Jury duty is one of those things most people hate (I'd love to be on a jury though but my mom works for the prosecutor's office) but it's our civic duty.
No one told her to lie. Lying is not necessary. You can get out of jury duty without lying. As for police, fireman and military there jobs are civic ones. Nursing isn't a civic job. People already serving their country and not just the people should get a pass IMHO. There is also no MORAL obligation to serve. Only a legal one.
Jury duty is one of those things most people hate (I'd love to be on a jury though but my mom works for the prosecutor's office) but it's our civic duty.
I wouldn't count on that saving you... My husband works in the courts (professional expert), and when I was called up, the judge, the court reporter, and one of the lawyers knew him. I told them I have BIG issues with gun crimes since we are friends with three families who children were shot by a single gunman, and that I was inclined to believe prosecutor's witnesses because of my husband's line of work.
Yes, I was put on the jury. It was a gun crime.
I do believe a person is obligated if they are called up, though. I don't care what they have done in the past.
I want to serve on the jury I just don't want to face repercussions from my nurse manager for being absent from work.
I just had jury duty and there is a video we must watch where it is explained to us that our employers CANNOT make us "face repercussions" by serving and if they do, let the court know and the employer will be in big trouble.

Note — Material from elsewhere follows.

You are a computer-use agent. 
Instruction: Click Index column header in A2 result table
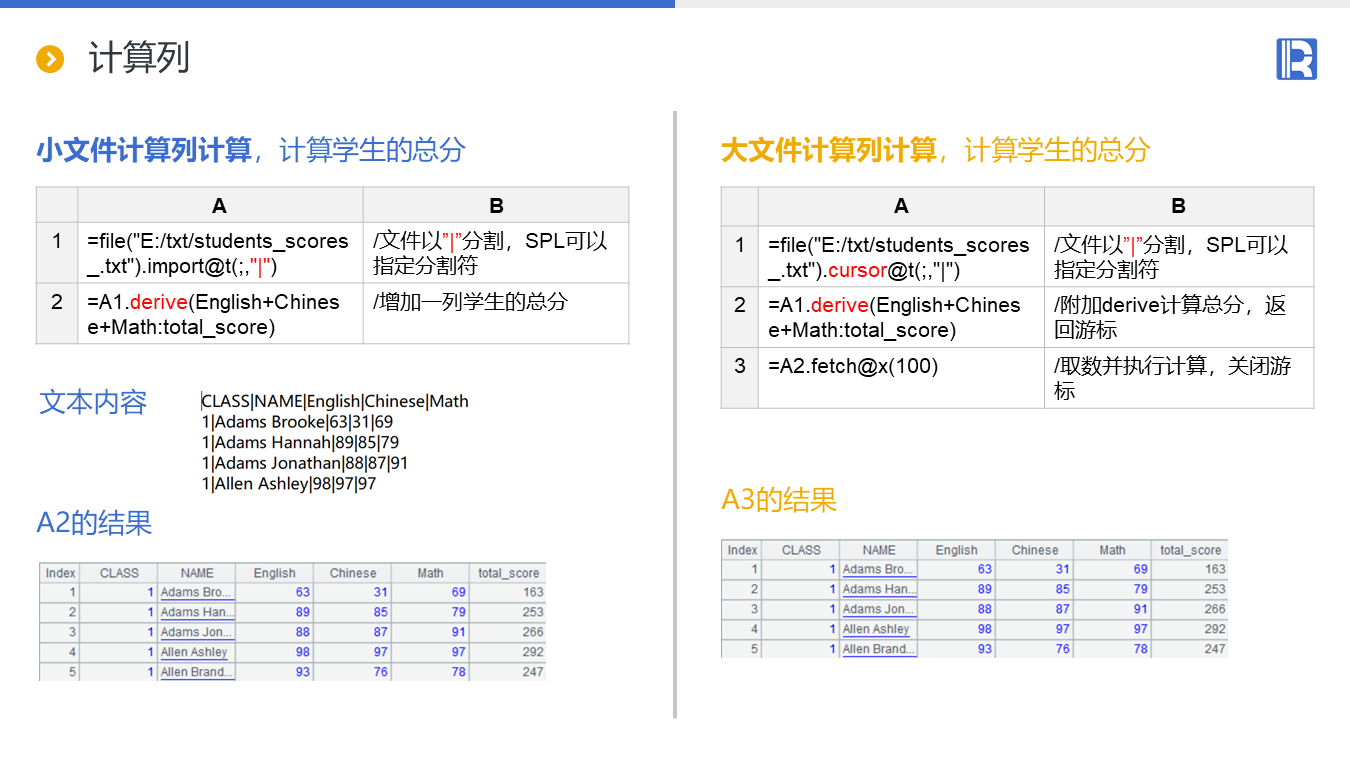tap(60, 573)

Your nurse manager is wrong, in many ways.
steph
I know how you feel. Last year I was scheduled for Jury duty, I arranged with my manager to have the time off, I was ready to serve, actually looking forward to it. My manager was'nt happy about it ,the unit was already short staffed and my being of would further escalate the problem. The morning I was scheduled to work I got a phone call , they were desperate their had been two call ins and they had only 2 nurses to care for 30 patients, the nursing office had no one to send could I please work. I felt obligated to work. I felt the hospital needed me more than the court system, they had hundreds of potential jurors. When I called to tell them I would not be able to serve they were not very sympathetic. I few weeks later I recieved a letter threatening a hefty fine if I did not call to schedule a date to serve. I was able to serve but it was a hardship to my unit. I felt guilty about not being their.
oramar
5,758 Posts
From time to time we get a post here about this same situation. Someone needs to remind these managment people that it is illegal to do what they are doing. A person has a legal and moral rersponsibility to serve when called to Jury duty. There employer has a legal and moral responsibility to be supportive.